STATED PROBLEM:
Put every line of the records below into a JSON list of strings, one string per line, with blank lines left out. Leave the pictures out of the list.

-- Begin RECORD EXCERPTS --

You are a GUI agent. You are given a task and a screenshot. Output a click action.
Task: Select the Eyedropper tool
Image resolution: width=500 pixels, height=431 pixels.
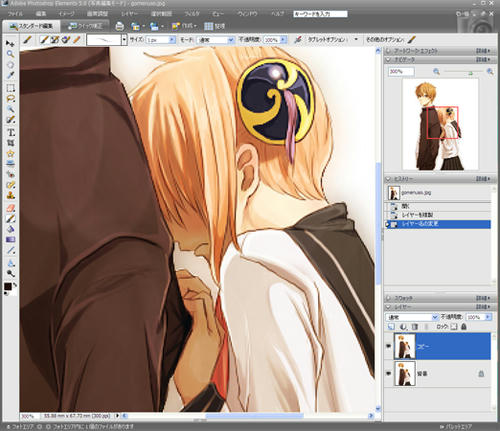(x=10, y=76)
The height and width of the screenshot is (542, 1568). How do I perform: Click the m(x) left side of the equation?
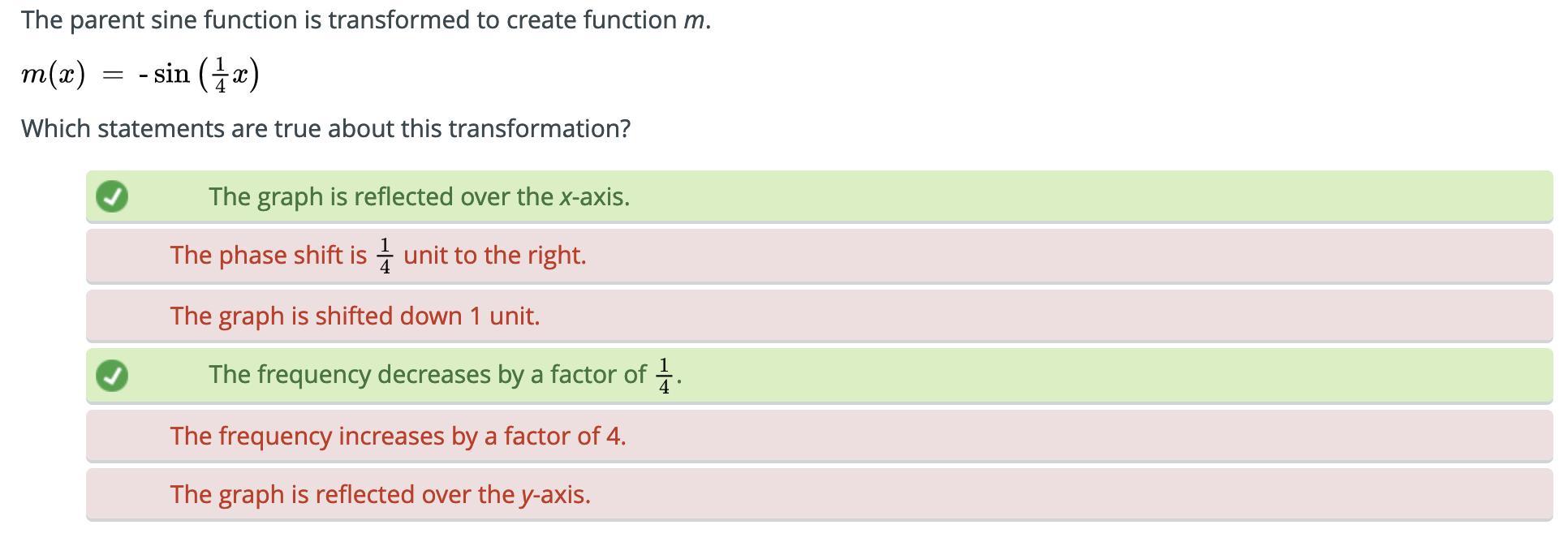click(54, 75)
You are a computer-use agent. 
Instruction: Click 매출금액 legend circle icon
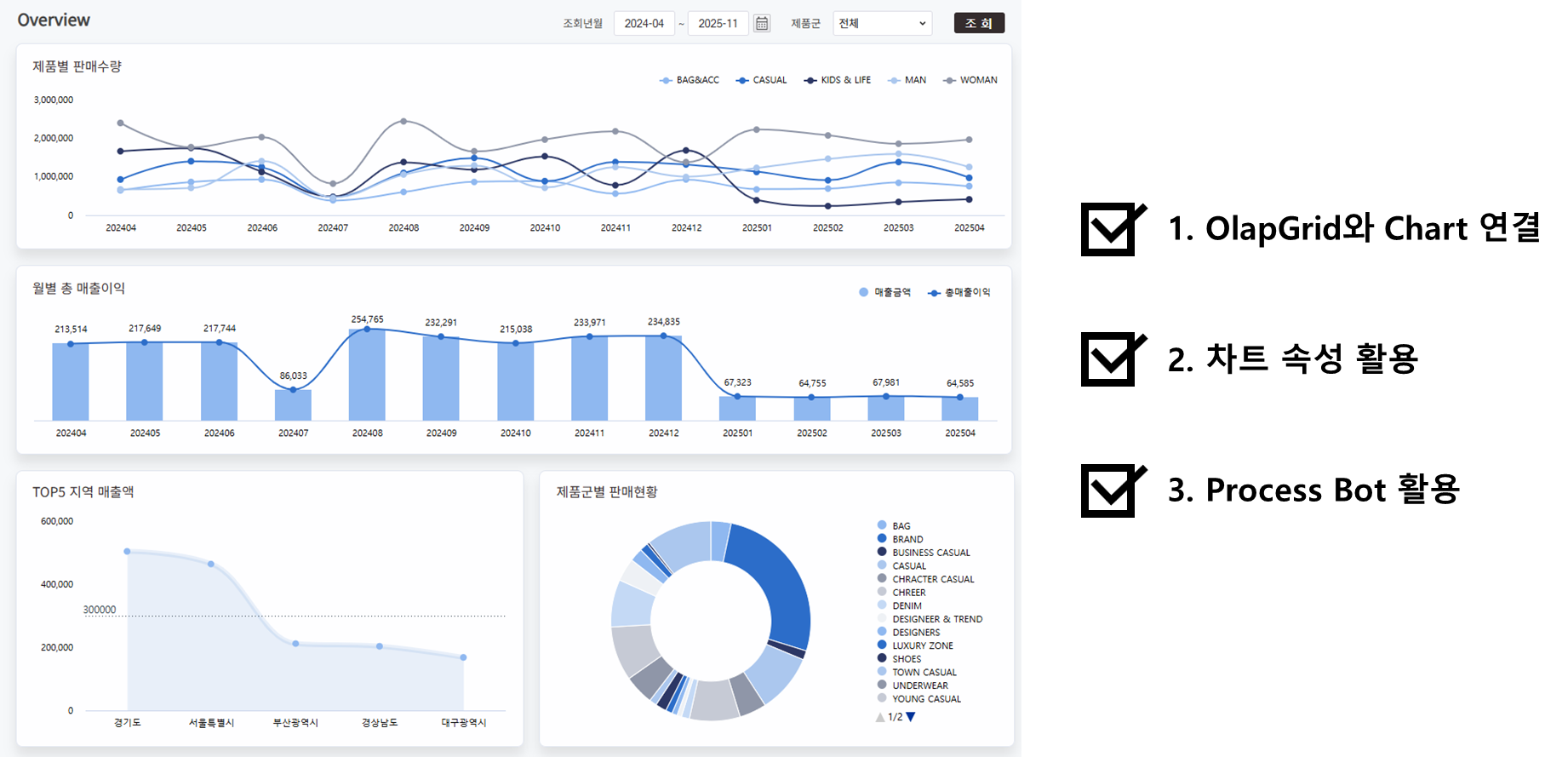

-- End RECORD EXCERPTS --

ANSWER TO THE PROBLEM:
[
  "You are a GUI agent. You are given a task and a screenshot. Output a click action.",
  "Task: Select the Eyedropper tool",
  "Image resolution: width=500 pixels, height=431 pixels.",
  "(x=10, y=76)",
  "The height and width of the screenshot is (542, 1568). How do I perform: Click the m(x) left side of the equation?",
  "click(54, 75)",
  "You are a computer-use agent. ",
  "Instruction: Click 매출금액 legend circle icon"
]